How the Federal Reserve has evolved over the time

by IRA Rollover in Federal Reserve with Comments Off on How the Federal Reserve has evolved over the time

federal reserve

Many people will never actually search this – Hence its our duty to inform our readers about the interesting history that Federal Reserve has gone through. A long time ago in a galaxy far, far away:

1791 – 1816

The First Bank of the United States was created by Congress in 1791, under the guidance of US Treasury Secretary, Alexander Hamilton. The First Bank’s charter’s renewal was rejected by Congress in 1811. The Second Bank of the US was charted by Congress in 1816.

1836 – 1913

Under the authority of Andrew Jackson, the president at the time, the US Congress voted to refuse renewal of the Second Bank’s Charter in 1836. During the period between 1836 and 1865, there was a brief rise in “free banks,” where notes were distributed to customers who could redeem them in for silver or gold. Bank runs were fairly well spread back then. President Woodrow Wilson passed the Federal Reserve Act in 1913 and the US President Chose a board of seven members to lead twelve reserve banks.

1929 – 1933

In October of 1929, the Great Depression which is still famous today rocked the country. The nation found itself wavering, since it was already at odds about banking reforms. Over the span of 1930 through 1933, around 10,000 United States banks failed. In 1933, the Glass-Steagall Act was passed by Congress, which required the dividing of commercial banks and investment, and all Federal Reserve notes required collateral of government securities. The Federal Deposit Insurance Corporation or FDIC was established in the same year by the Glass-Steagall Banking Act. The Fed was also provided with a few new powers. President Franklin Delano Roosevelt recalled silver and gold certificates, which was a huge blow and killed the gold standard effectively.

1951 – 1999

There was an agreement in 1951 between the US Treasury and the Federal Reserve that overturned the earlier organization of the treasury through a promise of low-cost securities through the Fed. Basically, this meant the Fed’s fixed rate monetization was done away with. Congress, acting in response to a double-digit runaway inflation, made a ruling in 1978 that the Federal Reserve Chairman would have to testify before them twice a year. Then in 1980 a law known as the Monetary Control Act, initiated a period of reforms in the present-day banking industry.
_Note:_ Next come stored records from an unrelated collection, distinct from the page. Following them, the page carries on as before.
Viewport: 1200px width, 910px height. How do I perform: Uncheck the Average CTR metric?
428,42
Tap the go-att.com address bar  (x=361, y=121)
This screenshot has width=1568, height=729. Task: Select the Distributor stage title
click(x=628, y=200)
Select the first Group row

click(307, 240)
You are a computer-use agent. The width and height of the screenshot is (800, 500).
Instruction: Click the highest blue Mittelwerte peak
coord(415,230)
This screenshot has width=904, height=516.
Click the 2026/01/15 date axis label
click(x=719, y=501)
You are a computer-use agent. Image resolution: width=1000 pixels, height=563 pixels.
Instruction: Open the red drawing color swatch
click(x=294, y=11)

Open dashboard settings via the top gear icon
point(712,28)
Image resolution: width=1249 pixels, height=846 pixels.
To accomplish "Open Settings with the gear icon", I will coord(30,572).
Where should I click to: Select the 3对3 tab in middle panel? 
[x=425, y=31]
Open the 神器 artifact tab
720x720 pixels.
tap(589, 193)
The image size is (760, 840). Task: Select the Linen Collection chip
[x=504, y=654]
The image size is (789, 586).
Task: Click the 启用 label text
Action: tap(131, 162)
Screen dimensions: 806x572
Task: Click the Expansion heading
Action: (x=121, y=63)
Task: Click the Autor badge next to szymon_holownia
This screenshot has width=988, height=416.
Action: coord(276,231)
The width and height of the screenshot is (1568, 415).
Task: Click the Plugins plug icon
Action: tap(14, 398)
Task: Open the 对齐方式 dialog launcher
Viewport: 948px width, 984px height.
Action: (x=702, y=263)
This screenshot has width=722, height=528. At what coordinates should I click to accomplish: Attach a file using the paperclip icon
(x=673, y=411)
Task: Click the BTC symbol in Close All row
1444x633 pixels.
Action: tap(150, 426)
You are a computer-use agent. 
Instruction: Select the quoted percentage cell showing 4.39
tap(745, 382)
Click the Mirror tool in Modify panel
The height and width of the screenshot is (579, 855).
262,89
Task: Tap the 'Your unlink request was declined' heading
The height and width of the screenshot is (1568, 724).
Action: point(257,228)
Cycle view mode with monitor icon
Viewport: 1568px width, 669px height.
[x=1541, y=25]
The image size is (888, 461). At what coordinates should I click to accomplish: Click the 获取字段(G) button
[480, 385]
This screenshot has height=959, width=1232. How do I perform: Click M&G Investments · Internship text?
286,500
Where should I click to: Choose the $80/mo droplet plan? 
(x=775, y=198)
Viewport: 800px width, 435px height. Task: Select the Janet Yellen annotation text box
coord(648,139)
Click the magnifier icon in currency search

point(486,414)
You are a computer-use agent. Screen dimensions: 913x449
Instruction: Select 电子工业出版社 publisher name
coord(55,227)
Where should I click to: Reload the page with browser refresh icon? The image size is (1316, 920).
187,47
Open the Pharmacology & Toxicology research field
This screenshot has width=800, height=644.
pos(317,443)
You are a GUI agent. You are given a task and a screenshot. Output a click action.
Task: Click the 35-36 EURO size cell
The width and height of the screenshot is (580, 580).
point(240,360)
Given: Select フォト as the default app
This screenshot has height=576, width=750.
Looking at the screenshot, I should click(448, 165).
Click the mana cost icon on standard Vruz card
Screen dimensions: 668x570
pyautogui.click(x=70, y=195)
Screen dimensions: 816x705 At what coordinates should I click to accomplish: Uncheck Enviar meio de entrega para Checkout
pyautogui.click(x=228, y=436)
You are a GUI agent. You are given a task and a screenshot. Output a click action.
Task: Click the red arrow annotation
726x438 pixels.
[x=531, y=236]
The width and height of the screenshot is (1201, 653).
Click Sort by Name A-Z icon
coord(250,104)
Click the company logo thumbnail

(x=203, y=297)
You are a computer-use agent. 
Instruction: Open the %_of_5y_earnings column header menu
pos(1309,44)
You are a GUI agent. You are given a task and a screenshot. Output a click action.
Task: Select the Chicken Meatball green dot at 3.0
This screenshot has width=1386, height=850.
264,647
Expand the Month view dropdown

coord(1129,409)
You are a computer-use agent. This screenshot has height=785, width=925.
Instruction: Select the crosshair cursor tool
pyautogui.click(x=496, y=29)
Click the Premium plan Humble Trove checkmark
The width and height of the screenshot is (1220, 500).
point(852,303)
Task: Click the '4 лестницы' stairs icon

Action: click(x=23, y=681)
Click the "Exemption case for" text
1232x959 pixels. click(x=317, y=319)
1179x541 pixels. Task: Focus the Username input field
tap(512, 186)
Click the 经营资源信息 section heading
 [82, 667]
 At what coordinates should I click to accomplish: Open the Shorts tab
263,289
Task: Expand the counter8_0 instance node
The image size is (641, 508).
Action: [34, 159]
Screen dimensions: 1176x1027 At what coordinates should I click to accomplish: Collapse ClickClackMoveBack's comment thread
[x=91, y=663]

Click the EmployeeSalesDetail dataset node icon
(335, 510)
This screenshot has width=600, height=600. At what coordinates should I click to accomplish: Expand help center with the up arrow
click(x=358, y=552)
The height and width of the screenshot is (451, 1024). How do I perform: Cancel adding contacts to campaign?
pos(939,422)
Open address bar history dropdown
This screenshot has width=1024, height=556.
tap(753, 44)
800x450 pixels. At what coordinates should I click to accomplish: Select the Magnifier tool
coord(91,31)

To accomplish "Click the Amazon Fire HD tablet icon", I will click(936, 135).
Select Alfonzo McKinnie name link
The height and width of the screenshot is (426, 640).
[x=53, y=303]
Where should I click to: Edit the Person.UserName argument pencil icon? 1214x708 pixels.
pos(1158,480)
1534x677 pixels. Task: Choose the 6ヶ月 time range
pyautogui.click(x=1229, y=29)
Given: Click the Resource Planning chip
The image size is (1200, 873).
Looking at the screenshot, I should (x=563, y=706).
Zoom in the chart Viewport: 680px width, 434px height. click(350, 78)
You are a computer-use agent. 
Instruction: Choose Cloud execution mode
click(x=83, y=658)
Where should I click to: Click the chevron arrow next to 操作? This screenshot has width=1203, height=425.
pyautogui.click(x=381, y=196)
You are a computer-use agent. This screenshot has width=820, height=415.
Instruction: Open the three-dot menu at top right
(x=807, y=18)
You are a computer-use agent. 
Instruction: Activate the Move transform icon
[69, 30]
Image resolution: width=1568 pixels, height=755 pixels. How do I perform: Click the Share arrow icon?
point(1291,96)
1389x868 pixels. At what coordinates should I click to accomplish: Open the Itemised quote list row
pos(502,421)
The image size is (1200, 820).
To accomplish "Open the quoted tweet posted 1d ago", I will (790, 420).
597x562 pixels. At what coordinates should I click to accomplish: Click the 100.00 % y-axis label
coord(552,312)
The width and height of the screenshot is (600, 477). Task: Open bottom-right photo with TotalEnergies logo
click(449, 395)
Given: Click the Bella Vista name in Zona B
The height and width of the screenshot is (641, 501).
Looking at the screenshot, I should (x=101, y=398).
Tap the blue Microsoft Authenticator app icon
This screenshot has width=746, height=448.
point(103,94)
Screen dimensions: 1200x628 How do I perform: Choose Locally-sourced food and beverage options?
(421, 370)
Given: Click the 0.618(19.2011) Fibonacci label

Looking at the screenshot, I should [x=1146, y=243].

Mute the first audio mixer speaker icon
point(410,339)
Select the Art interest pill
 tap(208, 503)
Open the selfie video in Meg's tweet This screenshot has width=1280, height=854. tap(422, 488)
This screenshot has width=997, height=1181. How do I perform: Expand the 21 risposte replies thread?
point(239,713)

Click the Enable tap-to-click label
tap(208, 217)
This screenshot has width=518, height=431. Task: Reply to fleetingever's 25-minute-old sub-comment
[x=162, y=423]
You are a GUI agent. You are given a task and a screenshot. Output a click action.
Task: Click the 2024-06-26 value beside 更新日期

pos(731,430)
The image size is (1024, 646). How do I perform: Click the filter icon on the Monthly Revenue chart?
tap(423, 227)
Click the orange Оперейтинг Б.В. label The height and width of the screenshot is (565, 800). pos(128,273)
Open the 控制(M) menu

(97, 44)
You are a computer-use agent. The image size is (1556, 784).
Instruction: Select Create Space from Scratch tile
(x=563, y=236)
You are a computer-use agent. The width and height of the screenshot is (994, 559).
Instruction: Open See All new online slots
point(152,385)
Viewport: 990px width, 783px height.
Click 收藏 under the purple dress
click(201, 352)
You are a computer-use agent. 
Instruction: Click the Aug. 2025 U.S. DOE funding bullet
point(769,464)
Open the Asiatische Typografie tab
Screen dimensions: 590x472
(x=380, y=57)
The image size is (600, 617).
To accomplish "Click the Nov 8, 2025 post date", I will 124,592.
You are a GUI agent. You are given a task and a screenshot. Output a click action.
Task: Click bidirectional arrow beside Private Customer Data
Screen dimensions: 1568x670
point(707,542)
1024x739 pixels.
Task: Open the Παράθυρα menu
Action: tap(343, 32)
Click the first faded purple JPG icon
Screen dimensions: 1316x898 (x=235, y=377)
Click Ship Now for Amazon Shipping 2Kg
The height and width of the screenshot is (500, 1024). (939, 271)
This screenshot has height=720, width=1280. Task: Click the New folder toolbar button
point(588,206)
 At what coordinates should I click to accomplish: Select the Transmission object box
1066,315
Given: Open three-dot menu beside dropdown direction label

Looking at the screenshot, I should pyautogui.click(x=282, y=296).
Following that in 1987, Fed Chairman Greenspan helped the country ward off a major crisis following the crash in the stock market referred to as Black Monday. The Gramm-Leach-Bliley Act overturned the Glass-Steagall act in 1999, and banks were allowed to provide a wide range of financial services like investment and insurance instruments.

We had planned to break this further into many more years but then face it – not everyone likes history lessons !!